The acquisition and analysis of data on wind, wave, seabed and marine-life is a real strength of the UK. Especially given the vibrant innovation in platforms, sensors and AI.
OWIC's IGP report recognizes this as a priority, noting the UK is already exporting expertise in environmental services. Celtic Sea FLOW offers a particular opportunity, as both a greenfield site and host to a number of companies excelling in this field.

The offshore wind industry faces a range of practical challenges which do not fall into distinct category of opportunity "Logistics” will however be absolutely essential if more fixed and floating turbines is to be deployed and run smoothly at scale.

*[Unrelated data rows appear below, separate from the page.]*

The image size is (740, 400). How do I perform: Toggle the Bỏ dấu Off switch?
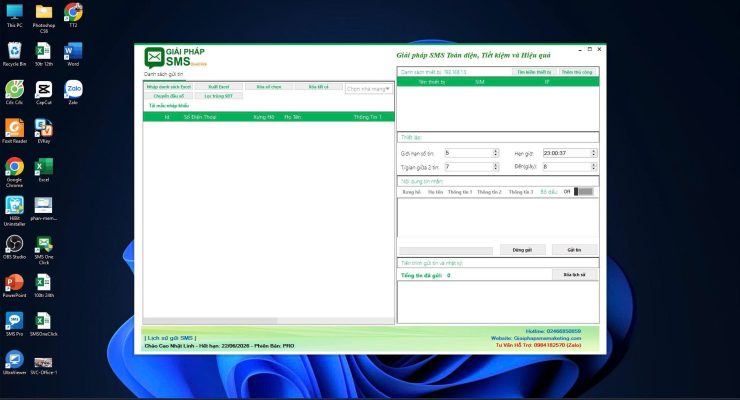click(x=584, y=191)
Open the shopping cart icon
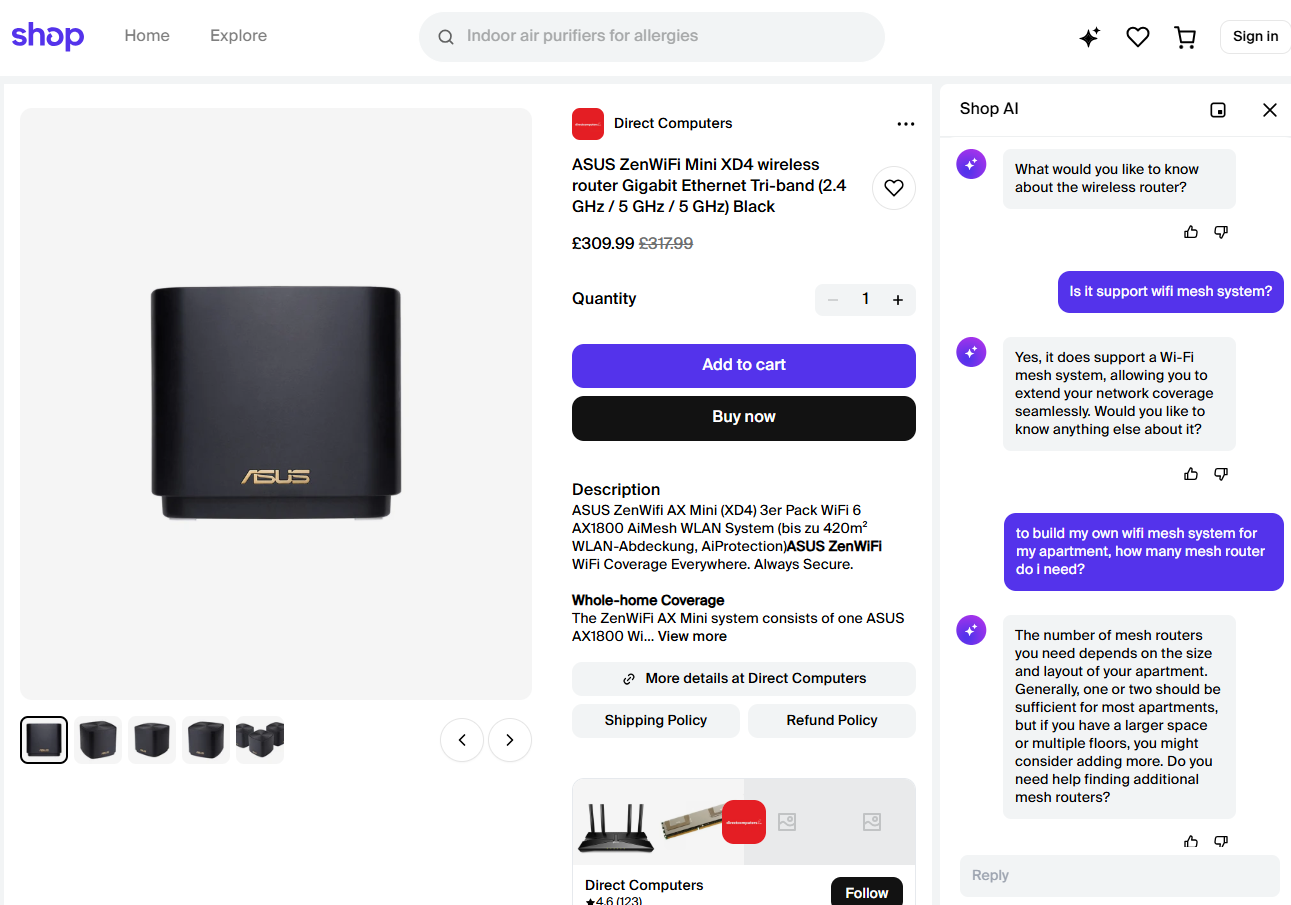Screen dimensions: 1291x905 1185,37
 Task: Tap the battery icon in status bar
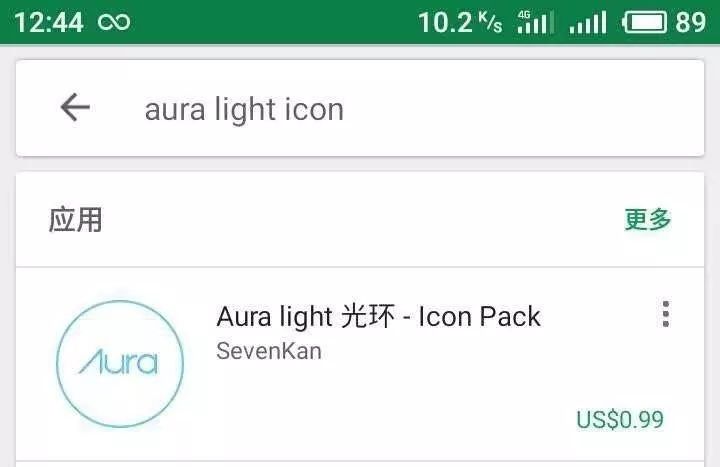pos(645,22)
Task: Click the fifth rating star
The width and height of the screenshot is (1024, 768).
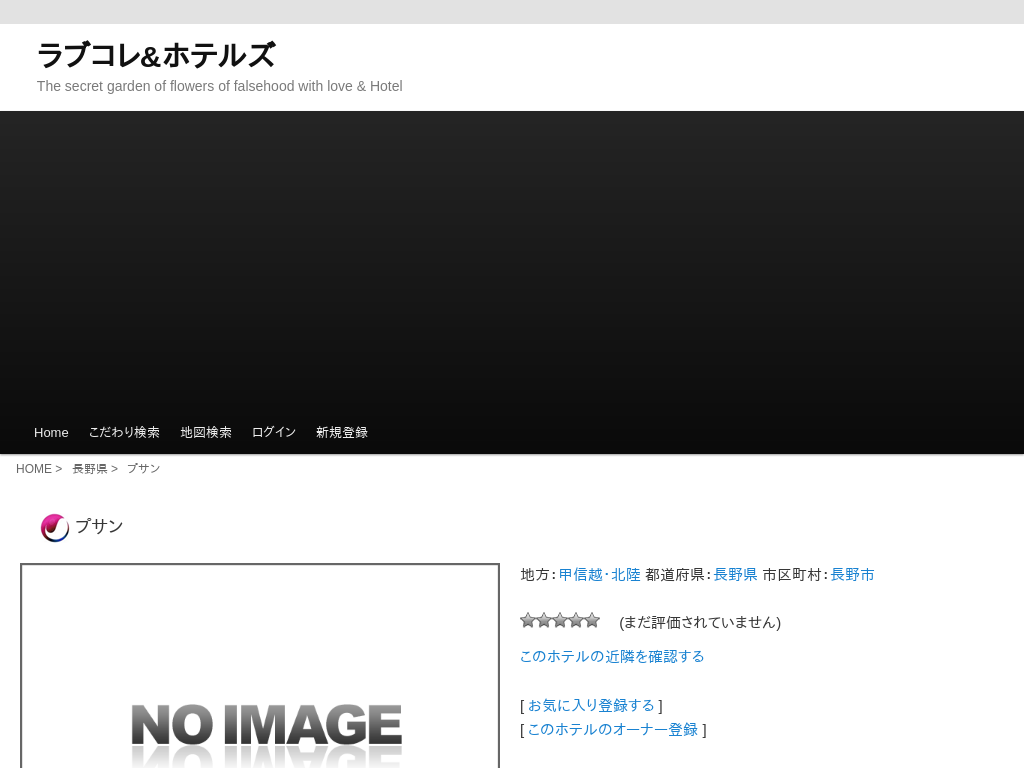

This is especially so in the Celtic Sea region which lacks mature infrastructure for offshore energy but will require a range of enabling expertise in:
- Haulage eg of aggregates
- Vessels
- Anchor storage
- Crew transfer
- Personnel provision
- Specialist Training
- Cranage
- Draft reduction technologies
- Wet storage
Many of these services are likely to require local know-how and may even provide a strong starting point for ambitious companies to expand into this new market. Not easy to evaluate but there is high potential for regional economic benefit to be derived in logistical and operational services to enable FLOW.

Electrical systems for offshore wind includes array, offshore and onshore export cables, electrical systems and SCADA design.
OWIC's Offshore Wind Industrial Growth Plan has prioritised dynamic cable manufacture for the UK to 'make’. Significant capability exists in the UK but the sheer scale presents a capacity challenge.
Inter-array cables for floating wind in the Celtic Sea alone will require as much as 41km of dynamic and 515km static cables - and require 3-6 cable-laying vessels.
The potential for UK companies to scale-up existing capability is clear. To do so will require close-working with ports and shoreside facilities at an early stage. Major investment is needed (30-50m according to the IGP) and the twin risks, of demand and timing in a speculative market, under-written.